Ideas? Or am I missing anything?

Thanks for your help.


----------



## bad69cat (Nov 30, 2015)

If it only wants to run with the choke that means something is leaning it out to much - more than likely it's sucking in a bit of extra air somewhere. Since you cleaned it thoroughly. I assume you used new gaskets too? you might spray a bit of carb cleaner around the flange area while it's running to see if it's truly sealed there (not warped or leaking). Look to see if there is excessive play on the throttle arm/choke plate - another area for them to have leakage...... (sometimes a felt pad there which needs a little lube.)


See carb kit - $60 https://www.partstree.com/parts/tor...15000001-315999999-2015/engine-assembly-no-1/


Not sure if this is same carb or not? Might have changed numbering system? http://www.ebay.com/itm/Toro-127-91...923439?hash=item23719c4a6f:g:dkwAAOSwMgdXzGyT


----------



## TOTHEMAX (Dec 7, 2014)

bad69cat said:


> If it only wants to run with the choke that means something is leaning it out to much - more than likely it's sucking in a bit of extra air somewhere. Since you cleaned it thoroughly. I assume you used new gaskets too? you might spray a bit of carb cleaner around the flange area while it's running to see if it's truly sealed there (not warped or leaking).
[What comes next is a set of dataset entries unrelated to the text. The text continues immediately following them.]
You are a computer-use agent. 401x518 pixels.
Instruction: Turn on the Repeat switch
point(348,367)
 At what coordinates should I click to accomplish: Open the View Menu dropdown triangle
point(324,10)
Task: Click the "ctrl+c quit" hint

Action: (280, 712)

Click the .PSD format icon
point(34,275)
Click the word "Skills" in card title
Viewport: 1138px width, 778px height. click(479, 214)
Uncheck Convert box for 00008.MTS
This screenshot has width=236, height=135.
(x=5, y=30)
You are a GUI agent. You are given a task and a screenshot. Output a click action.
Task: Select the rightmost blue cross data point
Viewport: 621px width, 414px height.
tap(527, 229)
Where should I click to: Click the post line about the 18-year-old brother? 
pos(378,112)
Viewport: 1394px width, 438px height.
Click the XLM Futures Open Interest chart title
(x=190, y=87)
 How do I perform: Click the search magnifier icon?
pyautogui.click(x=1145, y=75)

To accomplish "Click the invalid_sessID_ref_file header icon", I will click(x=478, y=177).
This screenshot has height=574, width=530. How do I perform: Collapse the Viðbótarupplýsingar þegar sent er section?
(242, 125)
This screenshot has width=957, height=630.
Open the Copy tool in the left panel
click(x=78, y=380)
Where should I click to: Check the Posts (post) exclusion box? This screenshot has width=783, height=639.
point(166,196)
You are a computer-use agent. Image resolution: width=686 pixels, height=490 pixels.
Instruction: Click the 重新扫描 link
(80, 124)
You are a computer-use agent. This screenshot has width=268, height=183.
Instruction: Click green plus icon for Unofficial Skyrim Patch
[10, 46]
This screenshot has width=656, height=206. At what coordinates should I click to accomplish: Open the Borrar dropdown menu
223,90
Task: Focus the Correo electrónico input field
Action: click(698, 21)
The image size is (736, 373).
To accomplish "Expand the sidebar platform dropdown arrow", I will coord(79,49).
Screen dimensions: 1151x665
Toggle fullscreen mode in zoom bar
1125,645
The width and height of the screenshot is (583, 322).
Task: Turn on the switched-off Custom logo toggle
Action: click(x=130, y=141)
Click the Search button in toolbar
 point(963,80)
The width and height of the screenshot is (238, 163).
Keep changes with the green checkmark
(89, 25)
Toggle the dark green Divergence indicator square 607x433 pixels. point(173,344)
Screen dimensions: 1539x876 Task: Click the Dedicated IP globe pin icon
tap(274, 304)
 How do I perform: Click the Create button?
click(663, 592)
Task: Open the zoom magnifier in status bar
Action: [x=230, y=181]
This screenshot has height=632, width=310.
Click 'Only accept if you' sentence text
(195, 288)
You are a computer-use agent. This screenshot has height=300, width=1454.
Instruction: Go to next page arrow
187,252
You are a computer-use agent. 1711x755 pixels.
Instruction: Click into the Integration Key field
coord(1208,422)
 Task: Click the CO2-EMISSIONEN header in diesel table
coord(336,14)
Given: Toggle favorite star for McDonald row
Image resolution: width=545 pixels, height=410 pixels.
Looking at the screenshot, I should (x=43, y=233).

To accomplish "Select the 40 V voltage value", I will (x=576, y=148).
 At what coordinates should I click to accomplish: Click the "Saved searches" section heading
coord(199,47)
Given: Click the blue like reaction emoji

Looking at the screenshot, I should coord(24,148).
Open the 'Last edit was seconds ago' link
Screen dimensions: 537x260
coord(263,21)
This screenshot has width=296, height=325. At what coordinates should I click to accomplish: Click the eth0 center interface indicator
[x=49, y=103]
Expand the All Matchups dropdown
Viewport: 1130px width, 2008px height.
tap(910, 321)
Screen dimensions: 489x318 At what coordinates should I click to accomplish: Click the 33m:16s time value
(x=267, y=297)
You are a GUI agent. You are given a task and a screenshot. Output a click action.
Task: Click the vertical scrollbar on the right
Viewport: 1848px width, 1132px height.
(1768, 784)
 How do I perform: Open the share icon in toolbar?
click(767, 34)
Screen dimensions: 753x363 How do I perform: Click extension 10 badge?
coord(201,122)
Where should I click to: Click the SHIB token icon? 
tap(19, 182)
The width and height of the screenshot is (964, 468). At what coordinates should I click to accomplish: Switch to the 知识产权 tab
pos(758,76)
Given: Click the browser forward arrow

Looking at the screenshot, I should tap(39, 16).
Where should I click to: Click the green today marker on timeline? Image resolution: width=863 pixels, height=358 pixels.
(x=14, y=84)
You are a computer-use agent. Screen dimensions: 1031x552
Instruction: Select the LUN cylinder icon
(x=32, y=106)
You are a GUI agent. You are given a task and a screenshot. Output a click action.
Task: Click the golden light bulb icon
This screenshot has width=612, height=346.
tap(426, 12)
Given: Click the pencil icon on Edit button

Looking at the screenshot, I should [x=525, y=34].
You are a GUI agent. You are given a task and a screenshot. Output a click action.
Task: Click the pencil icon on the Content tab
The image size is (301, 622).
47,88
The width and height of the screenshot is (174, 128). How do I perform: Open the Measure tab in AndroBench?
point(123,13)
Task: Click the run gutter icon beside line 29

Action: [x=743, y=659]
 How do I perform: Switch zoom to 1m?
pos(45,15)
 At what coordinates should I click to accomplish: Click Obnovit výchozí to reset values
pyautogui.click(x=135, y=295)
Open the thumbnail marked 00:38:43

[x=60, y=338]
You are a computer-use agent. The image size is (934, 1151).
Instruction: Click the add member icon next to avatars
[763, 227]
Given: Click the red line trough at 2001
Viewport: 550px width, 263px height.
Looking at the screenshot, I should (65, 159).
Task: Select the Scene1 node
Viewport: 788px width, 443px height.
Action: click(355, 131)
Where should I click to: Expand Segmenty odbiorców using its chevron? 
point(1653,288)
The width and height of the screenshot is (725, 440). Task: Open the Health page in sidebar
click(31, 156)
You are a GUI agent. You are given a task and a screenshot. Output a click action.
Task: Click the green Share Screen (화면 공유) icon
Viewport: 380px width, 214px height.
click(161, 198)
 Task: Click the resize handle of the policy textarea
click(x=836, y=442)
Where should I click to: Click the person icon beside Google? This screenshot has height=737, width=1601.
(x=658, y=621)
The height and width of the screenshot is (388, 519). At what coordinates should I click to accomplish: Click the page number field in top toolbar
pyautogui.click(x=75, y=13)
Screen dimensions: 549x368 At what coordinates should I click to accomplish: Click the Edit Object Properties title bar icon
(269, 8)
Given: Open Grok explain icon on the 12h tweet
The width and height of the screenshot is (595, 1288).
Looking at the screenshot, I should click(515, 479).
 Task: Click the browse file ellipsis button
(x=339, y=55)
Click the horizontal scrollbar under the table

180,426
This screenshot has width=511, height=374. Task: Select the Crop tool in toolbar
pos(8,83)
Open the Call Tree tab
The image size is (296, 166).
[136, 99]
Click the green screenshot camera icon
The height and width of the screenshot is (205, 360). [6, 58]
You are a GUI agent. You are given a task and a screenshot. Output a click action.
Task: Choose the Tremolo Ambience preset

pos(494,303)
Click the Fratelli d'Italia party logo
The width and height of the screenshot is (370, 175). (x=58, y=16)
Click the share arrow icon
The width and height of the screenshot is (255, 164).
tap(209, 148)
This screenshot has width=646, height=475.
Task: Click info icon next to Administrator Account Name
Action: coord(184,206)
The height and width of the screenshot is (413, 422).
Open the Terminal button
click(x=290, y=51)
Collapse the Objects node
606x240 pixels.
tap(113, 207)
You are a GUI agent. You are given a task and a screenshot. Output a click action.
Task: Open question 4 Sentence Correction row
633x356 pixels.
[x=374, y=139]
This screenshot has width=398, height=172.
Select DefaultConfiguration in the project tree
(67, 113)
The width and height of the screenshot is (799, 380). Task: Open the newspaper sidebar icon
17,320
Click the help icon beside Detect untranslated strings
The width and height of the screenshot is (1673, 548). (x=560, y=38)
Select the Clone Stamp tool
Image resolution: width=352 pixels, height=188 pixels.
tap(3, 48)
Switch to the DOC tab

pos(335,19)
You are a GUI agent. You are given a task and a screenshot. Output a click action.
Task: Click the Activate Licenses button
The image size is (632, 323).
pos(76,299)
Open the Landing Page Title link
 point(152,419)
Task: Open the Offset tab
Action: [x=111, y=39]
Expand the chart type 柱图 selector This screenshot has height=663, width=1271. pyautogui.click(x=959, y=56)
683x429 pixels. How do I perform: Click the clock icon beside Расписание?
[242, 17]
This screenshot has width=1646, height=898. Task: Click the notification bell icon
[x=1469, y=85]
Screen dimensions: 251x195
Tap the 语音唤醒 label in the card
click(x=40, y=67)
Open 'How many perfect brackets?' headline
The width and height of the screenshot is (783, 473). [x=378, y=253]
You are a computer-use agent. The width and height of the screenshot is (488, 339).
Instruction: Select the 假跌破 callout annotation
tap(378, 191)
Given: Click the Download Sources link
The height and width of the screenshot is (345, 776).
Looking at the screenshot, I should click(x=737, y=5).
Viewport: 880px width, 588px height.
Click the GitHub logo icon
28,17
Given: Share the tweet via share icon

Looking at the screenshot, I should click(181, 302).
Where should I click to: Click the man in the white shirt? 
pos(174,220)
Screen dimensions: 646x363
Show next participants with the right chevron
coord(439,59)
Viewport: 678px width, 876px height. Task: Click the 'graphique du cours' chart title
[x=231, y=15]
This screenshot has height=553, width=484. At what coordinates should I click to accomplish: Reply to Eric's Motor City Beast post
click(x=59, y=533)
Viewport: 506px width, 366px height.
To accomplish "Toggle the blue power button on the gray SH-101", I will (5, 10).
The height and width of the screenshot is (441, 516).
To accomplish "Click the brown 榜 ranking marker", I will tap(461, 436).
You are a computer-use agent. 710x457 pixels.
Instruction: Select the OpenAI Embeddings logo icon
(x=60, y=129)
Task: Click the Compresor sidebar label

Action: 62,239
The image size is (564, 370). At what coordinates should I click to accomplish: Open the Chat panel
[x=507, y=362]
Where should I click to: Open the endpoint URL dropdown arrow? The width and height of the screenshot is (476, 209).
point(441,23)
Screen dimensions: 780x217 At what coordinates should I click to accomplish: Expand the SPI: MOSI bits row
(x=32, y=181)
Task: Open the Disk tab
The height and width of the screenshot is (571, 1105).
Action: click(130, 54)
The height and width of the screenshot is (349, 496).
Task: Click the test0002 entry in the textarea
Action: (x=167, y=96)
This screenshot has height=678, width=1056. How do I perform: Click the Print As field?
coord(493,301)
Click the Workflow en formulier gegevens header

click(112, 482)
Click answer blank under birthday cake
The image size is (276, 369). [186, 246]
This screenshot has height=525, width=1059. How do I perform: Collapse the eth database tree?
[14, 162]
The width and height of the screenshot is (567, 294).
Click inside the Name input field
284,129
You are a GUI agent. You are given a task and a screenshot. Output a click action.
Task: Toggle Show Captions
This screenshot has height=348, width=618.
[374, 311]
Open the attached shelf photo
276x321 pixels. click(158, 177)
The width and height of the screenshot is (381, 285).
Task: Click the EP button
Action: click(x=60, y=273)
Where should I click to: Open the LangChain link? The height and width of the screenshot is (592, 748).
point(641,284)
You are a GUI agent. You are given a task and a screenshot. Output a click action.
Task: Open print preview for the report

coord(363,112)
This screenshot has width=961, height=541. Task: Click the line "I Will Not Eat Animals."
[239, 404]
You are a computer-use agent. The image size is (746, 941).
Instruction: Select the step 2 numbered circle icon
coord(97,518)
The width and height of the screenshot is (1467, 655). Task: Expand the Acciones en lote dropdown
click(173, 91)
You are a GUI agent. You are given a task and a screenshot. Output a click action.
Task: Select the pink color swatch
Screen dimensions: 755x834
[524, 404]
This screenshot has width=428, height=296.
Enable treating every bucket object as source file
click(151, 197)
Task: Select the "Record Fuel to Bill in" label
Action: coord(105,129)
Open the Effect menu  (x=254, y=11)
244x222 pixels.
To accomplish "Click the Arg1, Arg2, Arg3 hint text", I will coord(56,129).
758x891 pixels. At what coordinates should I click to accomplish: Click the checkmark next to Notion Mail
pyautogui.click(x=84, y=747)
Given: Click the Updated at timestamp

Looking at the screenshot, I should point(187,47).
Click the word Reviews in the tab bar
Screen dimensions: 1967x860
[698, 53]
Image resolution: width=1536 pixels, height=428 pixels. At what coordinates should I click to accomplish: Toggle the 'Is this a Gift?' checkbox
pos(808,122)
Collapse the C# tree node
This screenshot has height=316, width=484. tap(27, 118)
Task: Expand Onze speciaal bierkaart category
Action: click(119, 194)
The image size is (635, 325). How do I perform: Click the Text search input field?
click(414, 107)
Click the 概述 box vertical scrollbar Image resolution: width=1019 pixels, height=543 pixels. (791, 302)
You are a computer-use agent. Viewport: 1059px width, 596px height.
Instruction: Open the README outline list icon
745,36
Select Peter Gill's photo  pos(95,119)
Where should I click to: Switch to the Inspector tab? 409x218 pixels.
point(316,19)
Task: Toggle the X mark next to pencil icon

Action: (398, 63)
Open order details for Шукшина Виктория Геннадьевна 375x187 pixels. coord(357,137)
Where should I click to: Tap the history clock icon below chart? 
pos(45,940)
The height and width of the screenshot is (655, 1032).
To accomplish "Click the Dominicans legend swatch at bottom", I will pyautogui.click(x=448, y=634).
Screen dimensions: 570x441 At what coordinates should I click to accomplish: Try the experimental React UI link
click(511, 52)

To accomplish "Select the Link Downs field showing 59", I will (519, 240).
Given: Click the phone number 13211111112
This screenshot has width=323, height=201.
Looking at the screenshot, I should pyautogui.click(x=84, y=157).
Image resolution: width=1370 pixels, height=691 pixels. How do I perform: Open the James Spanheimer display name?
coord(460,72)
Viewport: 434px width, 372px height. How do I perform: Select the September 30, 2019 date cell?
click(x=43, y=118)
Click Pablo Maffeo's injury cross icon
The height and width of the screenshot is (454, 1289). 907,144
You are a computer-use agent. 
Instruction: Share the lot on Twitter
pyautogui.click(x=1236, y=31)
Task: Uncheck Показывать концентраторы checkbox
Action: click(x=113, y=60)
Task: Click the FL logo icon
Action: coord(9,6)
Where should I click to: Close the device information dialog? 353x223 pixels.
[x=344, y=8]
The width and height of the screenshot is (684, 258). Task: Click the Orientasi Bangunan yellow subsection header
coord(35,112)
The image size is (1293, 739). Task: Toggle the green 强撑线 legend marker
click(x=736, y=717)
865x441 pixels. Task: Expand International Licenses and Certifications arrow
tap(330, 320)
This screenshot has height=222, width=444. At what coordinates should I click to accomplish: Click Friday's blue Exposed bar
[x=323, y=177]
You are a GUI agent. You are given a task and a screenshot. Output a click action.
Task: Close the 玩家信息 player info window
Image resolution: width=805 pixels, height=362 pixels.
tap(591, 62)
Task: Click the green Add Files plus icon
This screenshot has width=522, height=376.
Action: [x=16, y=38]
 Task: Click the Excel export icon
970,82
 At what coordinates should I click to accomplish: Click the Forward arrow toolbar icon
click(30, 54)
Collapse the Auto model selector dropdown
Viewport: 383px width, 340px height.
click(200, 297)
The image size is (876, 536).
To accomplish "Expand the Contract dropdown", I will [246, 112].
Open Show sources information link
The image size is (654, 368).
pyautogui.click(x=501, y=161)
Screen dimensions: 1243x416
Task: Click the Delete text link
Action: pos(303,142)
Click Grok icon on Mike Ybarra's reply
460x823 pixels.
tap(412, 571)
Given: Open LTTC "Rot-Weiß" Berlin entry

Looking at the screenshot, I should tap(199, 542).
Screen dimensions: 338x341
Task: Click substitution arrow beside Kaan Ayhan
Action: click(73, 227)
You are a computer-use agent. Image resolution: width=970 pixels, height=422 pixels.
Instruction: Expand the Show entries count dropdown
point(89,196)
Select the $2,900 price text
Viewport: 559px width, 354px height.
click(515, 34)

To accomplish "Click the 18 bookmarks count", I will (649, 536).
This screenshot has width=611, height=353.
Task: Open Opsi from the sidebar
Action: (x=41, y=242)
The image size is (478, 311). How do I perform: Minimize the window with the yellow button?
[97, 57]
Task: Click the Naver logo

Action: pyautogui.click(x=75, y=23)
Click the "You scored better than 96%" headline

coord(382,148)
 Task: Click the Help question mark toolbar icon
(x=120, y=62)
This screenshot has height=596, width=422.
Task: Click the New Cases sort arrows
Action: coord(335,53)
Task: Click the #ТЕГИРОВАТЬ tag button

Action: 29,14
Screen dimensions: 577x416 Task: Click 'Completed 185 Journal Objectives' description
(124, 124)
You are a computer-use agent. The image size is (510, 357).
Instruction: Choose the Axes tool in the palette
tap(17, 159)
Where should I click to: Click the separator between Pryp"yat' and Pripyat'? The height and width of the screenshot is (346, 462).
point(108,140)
Look to see if there is excessive play on the throttle arm/choke plate - another area for them to have leakage...... (sometimes a felt pad there which needs a little lube.)
> 
> 
> See carb kit - $60 https://www.partstree.com/parts/tor...15000001-315999999-2015/engine-assembly-no-1/


Gaskets were the originals. They seemed to be on fine shape. I did spray carb cleaner around everything and it did not change run speed.


----------



## bad69cat (Nov 30, 2015)

Hmmm - I might pull it apart one more time and run a wire through every orifice again...... once in awhile there is something that get in the carb after you went to all the trouble...... dirt from line or tank perhaps. Be sure the float and needle are not sticking...... and level set again.


----------



## TOTHEMAX (Dec 7, 2014)

bad69cat said:


> Hmmm - I might pull it apart one more time and run a wire through every orifice again...... once in awhile there is something that get in the carb after you went to all the trouble...... dirt from line or tank perhaps. Be sure the float and needle are not sticking...... and level set again.


Ok. I've been through it twice. Maybe third time is a charm?

How do you adjust the float? It has the spring on it and i thought they were not adjustiable?

Lastly. There is a brass screw on the side of the carb that I cannot turn as it must take a special screw driver. What is it?


----------



## RIT333 (Feb 6, 2014)

TOTHEMAX said:


> Ok. I've been through it twice. Maybe third time is a charm?
> 
> How do you adjust the float? It has the spring on it and i thought they were not adjustiable?
> 
> Lastly. There is a brass screw on the side of the carb that I cannot turn as it must take a special screw driver. What is it?


That is probably the mixture adjustment screw. Often you can find screwdrivers on EBay that will fit your particular screw. You can also find adjustment procedures on YouTube. Not all that difficult.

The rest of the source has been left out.